Work instructions
Every line of the data below must be output exactly, with images left out.

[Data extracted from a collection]
-.-.-

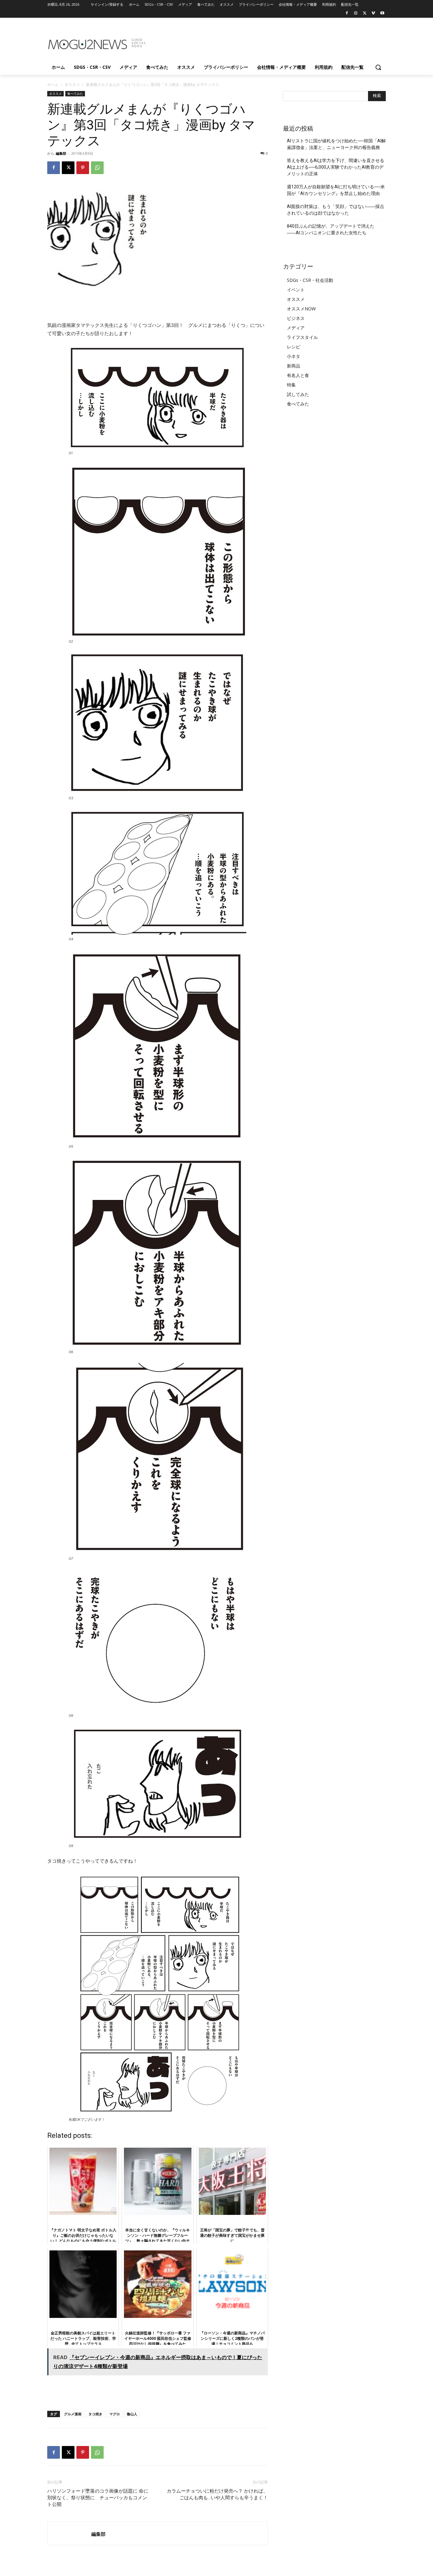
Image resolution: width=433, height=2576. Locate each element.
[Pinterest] (82, 167)
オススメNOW (301, 309)
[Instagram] (355, 13)
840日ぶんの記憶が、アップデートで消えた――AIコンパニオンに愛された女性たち (330, 229)
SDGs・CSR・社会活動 (310, 280)
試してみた (298, 394)
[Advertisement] (264, 41)
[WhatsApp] (97, 167)
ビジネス (296, 318)
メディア (296, 328)
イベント (296, 290)
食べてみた (75, 93)
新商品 (293, 366)
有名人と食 (298, 375)
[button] (378, 67)
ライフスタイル (302, 337)
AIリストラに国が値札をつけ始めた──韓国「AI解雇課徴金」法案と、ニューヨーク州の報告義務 (336, 144)
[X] (364, 13)
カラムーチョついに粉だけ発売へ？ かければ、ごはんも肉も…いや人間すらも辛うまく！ (217, 2494)
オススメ (72, 84)
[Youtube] (382, 13)
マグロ (114, 2413)
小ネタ (293, 356)
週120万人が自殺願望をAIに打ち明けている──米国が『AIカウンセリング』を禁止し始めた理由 (336, 190)
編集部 (61, 153)
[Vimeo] (373, 13)
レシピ (293, 347)
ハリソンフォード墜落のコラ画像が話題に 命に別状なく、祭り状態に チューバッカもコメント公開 (97, 2497)
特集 (291, 385)
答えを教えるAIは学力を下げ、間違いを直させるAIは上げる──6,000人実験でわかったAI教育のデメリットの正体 (335, 167)
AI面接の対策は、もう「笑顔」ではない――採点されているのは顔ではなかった (335, 210)
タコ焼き (95, 2413)
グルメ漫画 (72, 2413)
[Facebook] (347, 13)
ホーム (53, 84)
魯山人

-.-.-

Answer to this problem
Image resolution: width=433, height=2576. Locate each element.
[Pinterest] (82, 167)
オススメNOW (301, 309)
[Instagram] (355, 13)
840日ぶんの記憶が、アップデートで消えた――AIコンパニオンに愛された女性たち (330, 229)
SDGs・CSR・社会活動 (310, 280)
試してみた (298, 394)
[Advertisement] (264, 41)
[WhatsApp] (97, 167)
ビジネス (296, 318)
メディア (296, 328)
イベント (296, 290)
食べてみた (75, 93)
新商品 (293, 366)
有名人と食 (298, 375)
[button] (378, 67)
ライフスタイル (302, 337)
AIリストラに国が値札をつけ始めた──韓国「AI解雇課徴金」法案と、ニューヨーク州の報告義務 (336, 144)
[X] (364, 13)
カラムーチョついに粉だけ発売へ？ かければ、ごはんも肉も…いや人間すらも辛うまく！ (217, 2494)
オススメ (72, 84)
[Youtube] (382, 13)
マグロ (114, 2413)
小ネタ (293, 356)
週120万人が自殺願望をAIに打ち明けている──米国が『AIカウンセリング』を禁止し始めた理由 (336, 190)
編集部 (61, 153)
[Vimeo] (373, 13)
レシピ (293, 347)
ハリソンフォード墜落のコラ画像が話題に 命に別状なく、祭り状態に チューバッカもコメント公開 (97, 2497)
特集 (291, 385)
答えを教えるAIは学力を下げ、間違いを直させるAIは上げる──6,000人実験でわかったAI教育のデメリットの正体 (335, 167)
AI面接の対策は、もう「笑顔」ではない――採点されているのは顔ではなかった (335, 210)
タコ焼き (95, 2413)
グルメ漫画 (72, 2413)
[Facebook] (347, 13)
ホーム (53, 84)
魯山人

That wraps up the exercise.